For what it's worth, it helped. Between that, and deep breathing exercises, and focusing my thoughts on pleasant things rather than worrying things, not to mention a little aromatherapy spray (rose and lavender, mmm) I managed to fitfully sleep, for a time. Around 1:30, the nausea came. It was then that I tried my deep breathing, and I did manage to fall back asleep, but 2:30 came and my body decided it would have none of this. My stomach needed emptying, and it needed emptying now. Cue one of the most unpleasant hurling sessions of my life; having had an extra hour or so to digest its contents, what was produced was incredibly warm and very liquid, not to mention tasted horribly foul.

Thankfully, I think that was all the puking my body needed to do. I still feel a bit queasy, but I have been sitting here at the computer ever since, reading and writing and slowly munching on Cheerios, slowly drinking water and hoping my body will get back into gear so I can go back to bed before it starts getting light out. We've got curtains, but that doesn't always make it easier to sleep during the daytime hours.

Despite all of my rambling here, I did manage to have an epiphany tonight. Before I began to write, as a soothing way to pass the time until my body begins to feel better, I went back to look at other entries from when I've had this insomnia. Last one I wrote about was June 23rd. Before that, May 27th. Prior to that, January 15th, though I know I'd been sick in between January and May, even if I hadn't written about it.

Even a few weeks ago, while at AFO, I got sick. Sure, it was a hard lesson in why not to drink an alcoholic beverage while out of town at a convention (even when there's "not much" alcohol in it and it's not on an empty stomach) but I could also tell that my body was headed in the "stress sickness" direction anyway. It was actually a mercy that I got sick from the alcohol; even though I didn't get drunk, or even buzzed, the alcohol was enough to make me literally pass out in between running to empty my tummy, so I ended up getting more rest than if I had actually succumbed to this stress sickness. Ironic. Our table neighbors (who had gone to dinner with us) were surprised to see me as well-rested as I was.

I digress-- the point I am getting at, here, is that this sickness seems to come once a month. And, for some reason, over a year later, it finally clicked tonight: what else happens once a month? Oh sure, my cycle is regulated by an oral contraceptive, but that doesn't mean I don't feel the effects of hormones; if anything, somehow I think I am more sensitive to some of them. I'm convinced this sickness is hormonal now, even more so when thinking back on the panic attacks I used to have that were absolutely tied to the pills I had been taking at the time.
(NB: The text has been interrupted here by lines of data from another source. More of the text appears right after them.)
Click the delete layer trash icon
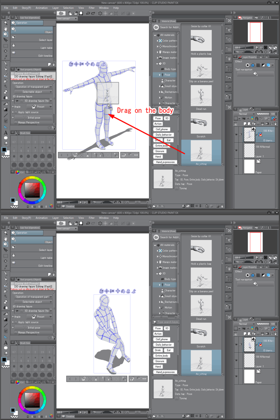Screen dimensions: 280x420 point(275,124)
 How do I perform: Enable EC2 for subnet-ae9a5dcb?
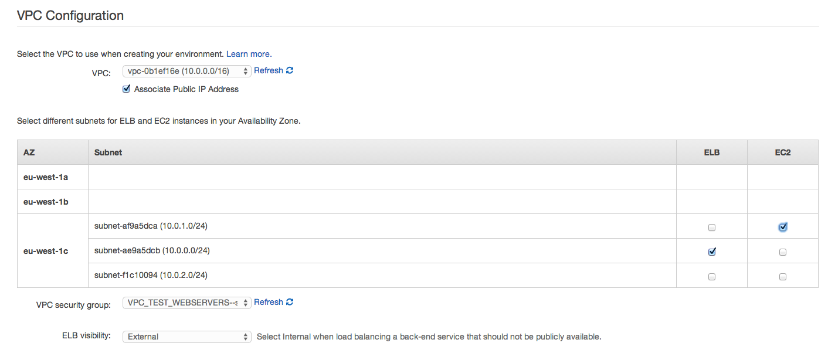pos(783,252)
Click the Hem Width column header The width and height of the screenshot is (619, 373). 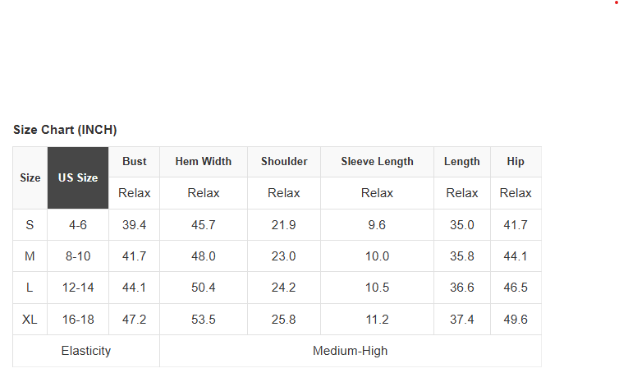(x=204, y=162)
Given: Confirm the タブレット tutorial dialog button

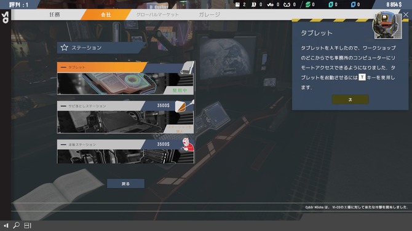Looking at the screenshot, I should 350,100.
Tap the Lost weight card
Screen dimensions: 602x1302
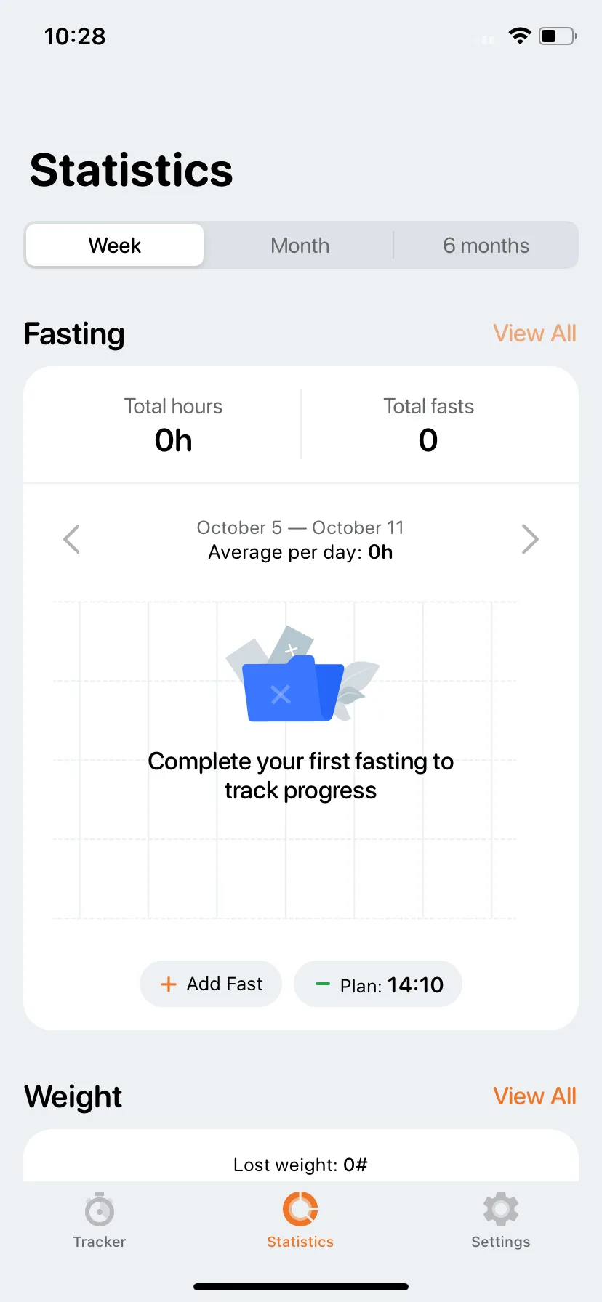(x=301, y=1155)
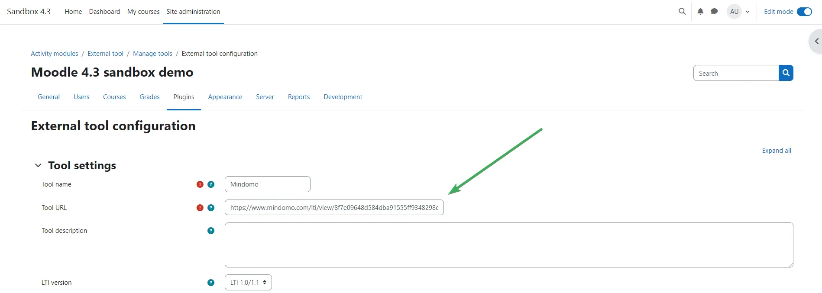Click help icon next to LTI version
This screenshot has width=822, height=293.
coord(211,283)
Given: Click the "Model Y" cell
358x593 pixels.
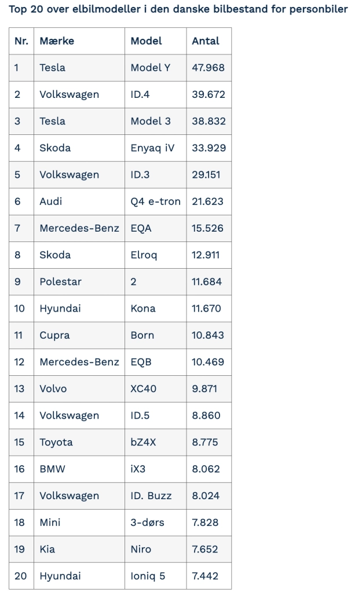Looking at the screenshot, I should [x=151, y=68].
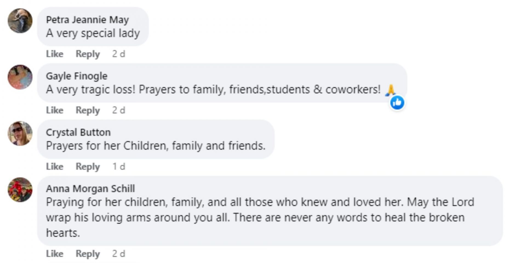
Task: Click the 2 d timestamp under Petra's comment
Action: coord(119,54)
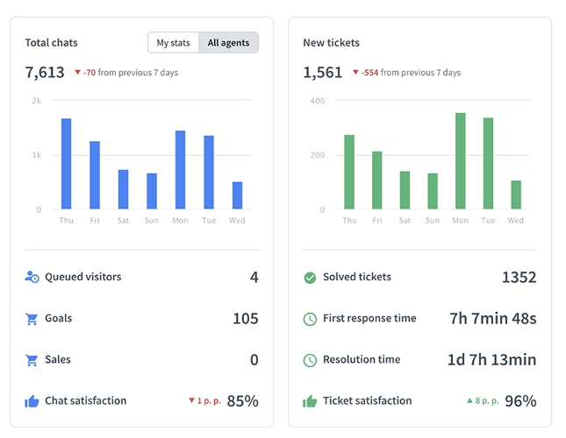Click the Wednesday bar in Total chats chart
The height and width of the screenshot is (438, 566).
click(x=237, y=195)
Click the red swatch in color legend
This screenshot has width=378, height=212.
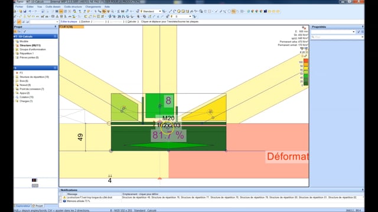point(306,61)

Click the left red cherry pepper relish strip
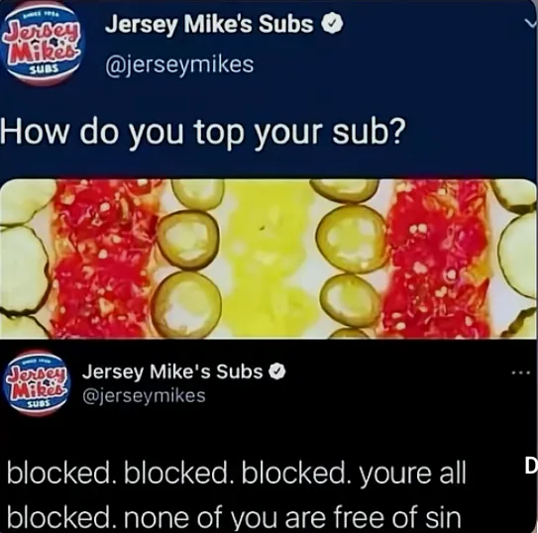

My body is changing as it ages, and just like the tension migraines that seem to have entered the picture about two or three months ago, so too do I have to deal with these anxiety issues once a month. It's not calculable, at least not that I've found; even eating bland foods does not seem to keep it at bay.

What I once thought was food poisoning, I've now realized is automatic, is my body responding hormonally to some stress in my life. What that stress is, where it comes from, and how to get rid of it are all beyond me. It's interesting, though; I do feel a bit better in simply knowing that it's hormonal, and therefore a bodily function that I just have to accept, for now. I plan on talking with my doctor about it, for sure; something like this can be an indicator of underlying conditions I have no doubt, so perhaps we can begin to figure out what is causing it and why.

I'm cautiously looking toward the future, when I hopefully have no worries of falling asleep and staying that way.